執筆/蛯谷 みさ(大阪体育大学教育学部教授)
監修/田中 博之(早稲田大学教職大学院教授)
【連載】実践教育法規#12
目次
授業日とは
授業日は、学校において編成した教育課程を実施する日のことです。
運動会や遠足などの実施日は授業日です。一方、長期休業期間中に登校日や林間学舎などの実施日を設けたとしても、自由参加の場合や、学習指導要領に定める教育課程である各教科、特別活動、総合的な学習の時間、外国語活動を実施しない場合は、授業日とはみなしません。
ただし、長期休業期間中であっても、教育委員会の学校管理規則の定めるところに基づき、所定の手続きを経て教育課程を実施する場合や、国民の祝日等に教育課程に基づいた学校行事を実施した場合は、授業日となります。
休業日・臨時休業日とは
休業日は、授業を行わない日のことです。
公立学校における休業日は、学校教育法施行規則第61条(小学校)において、祝日や土曜日・日曜日のほか、学校教育法施行令第29条の規定により教育委員会が定めることとなっています。なお、私立小学校における学期及び休業日は、当該学校の学則で定めます(学校教育法施行規則第62条)。
また、「公立の学校の学期並びに夏季、冬季、学年末、農繁期等における休業日又は家庭及び地域における体験的な学習活動その他の学習活動のための休業日は、市町村又は都道府県の設置する学校にあつては当該市町村又は都道府県の教育委員会が、公立大学法人の設置する学校にあつては当該公立大学法人の理事長が定める」(学校教育法施行令第29条)とされています。
臨時休業には、学校教育法施行規則第63条による、非常変災その他急迫の事情があるときに校長が決定する臨時休業や、学校保健安全法第20条による、感染症予防上必要があるときに学校設置者が決定する臨時休業などがあります。非常変災その他急迫事情による臨時休業の際は、公立学校においては校長が、期間・児童生徒数・概要等を当該学校を設置する教育委員会に報告しなければなりません。
授業時数の確保と課題
標準授業時数は、学習指導要領で示している各教科等の内容を指導するのに要する時数を基礎として、学校運営の実態などの条件を考慮して国が定めたものです。小学校・中学校・義務教育学校・中等教育学校の前期課程では、学校教育法施行規則において、教科等ごと、学年ごとに標準授業時数を定めています。
各学校においては、標準授業時数等を踏まえ、学校の教育課程全体のバランスを図りながら、児童生徒・学校・地域の実態等を考慮し、学習指導要領に基づいて各教科等の教育活動を適切に実施するための授業時数を具体的に定め、適切に配当する必要があります。
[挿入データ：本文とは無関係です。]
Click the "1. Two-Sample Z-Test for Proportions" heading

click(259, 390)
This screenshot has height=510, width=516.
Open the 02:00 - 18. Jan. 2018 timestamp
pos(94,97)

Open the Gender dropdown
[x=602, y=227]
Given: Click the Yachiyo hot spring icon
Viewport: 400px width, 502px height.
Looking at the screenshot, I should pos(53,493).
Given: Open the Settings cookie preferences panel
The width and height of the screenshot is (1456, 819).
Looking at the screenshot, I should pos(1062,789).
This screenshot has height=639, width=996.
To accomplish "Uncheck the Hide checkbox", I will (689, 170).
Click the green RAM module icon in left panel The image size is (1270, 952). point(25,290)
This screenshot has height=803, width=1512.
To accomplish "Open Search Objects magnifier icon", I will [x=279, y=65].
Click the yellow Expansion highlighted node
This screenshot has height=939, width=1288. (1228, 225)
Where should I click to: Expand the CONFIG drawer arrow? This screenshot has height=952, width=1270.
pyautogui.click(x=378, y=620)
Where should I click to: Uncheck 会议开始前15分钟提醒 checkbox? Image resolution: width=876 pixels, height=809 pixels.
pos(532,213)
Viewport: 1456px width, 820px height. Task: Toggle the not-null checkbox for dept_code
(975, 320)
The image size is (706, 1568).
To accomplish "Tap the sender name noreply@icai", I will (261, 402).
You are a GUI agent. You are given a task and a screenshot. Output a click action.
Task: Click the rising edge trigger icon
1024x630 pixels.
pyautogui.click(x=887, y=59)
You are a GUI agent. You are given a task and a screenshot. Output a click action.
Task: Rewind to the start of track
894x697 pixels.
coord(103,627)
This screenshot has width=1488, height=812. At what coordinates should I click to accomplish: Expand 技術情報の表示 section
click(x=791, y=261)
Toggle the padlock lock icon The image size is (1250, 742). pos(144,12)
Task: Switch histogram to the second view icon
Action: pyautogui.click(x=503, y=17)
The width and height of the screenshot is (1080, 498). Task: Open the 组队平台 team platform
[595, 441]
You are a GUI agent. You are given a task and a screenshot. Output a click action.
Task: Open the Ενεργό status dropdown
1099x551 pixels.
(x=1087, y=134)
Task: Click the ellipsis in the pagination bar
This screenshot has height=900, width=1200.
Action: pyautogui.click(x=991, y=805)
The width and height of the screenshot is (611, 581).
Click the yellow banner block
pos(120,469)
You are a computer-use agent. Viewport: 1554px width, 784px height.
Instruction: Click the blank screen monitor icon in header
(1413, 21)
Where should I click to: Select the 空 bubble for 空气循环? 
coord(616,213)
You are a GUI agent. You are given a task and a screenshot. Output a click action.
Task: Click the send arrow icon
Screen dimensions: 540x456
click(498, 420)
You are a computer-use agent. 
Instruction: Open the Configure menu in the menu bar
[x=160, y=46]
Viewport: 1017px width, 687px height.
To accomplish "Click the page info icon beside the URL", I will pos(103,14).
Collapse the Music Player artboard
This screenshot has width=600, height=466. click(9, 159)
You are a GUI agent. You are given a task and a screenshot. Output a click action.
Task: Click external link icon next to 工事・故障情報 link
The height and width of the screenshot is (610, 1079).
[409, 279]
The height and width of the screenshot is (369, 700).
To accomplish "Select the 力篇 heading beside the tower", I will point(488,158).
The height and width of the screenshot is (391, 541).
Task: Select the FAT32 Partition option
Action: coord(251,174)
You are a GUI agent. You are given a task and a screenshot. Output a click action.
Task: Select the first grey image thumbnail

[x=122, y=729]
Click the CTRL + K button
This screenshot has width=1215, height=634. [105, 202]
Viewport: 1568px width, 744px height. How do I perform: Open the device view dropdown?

標準授業時数は、学習指導要領に示す各教科等の内容の指導の質を担保するための量的な枠組みとして、これまで教育の機会均等や水準確保に大きな役割を果たしてきました。しかし、すべての子どもたちの可能性を引き出す、個別最適な学びと協働的な学びの実現を目指す「令和の日本型学校教育」においては、標準授業時数の在り方について、児童生徒や教師の負担について考慮すべきとの指摘があります。
また、学習状況に課題のある児童生徒も含めて指導すべき内容を一般的に教えることが可能なものとなっているのか、ICTを活用した学習指導を踏まえた柔軟な在り方について検討が必要といった指摘もあります(令和3年6月28日第124回教育課程部会資料4)。
このような課題に対応する仕組みとして、2021年7月「授業時数特例校制度」が創設され、2022年度から運用が開始されることになりました。これは、学校や地域の実態に照らし、より効果的な教育を実施するため、これまでの標準授業時数は確保した上で、教科等ごとの授業時数の配分について一定の弾力化による「特別の教育課程」の編成を認める制度です。
さらに、新型コロナウイルス感染症により始まったオンライン授業の在り方についても検討する必要があります。今後いつこのような災害に見舞われるかわからないため、授業時数確保のために、突発的な臨時休校に備えて避難訓練と同様に定期的に「オンライン授業訓練の日」を設けるなど、平時からきめ細かい対応が求められます。
※学校教育法施行規則第61条・第62条の規定は、幼稚園(第39条)、中学校(第79条)、義務教育学校(第79条の8)、高等学校(第104条)、中等教育学校(第113条)、特別支援学校(第135条)、高等専門学校(第179条)に準用する。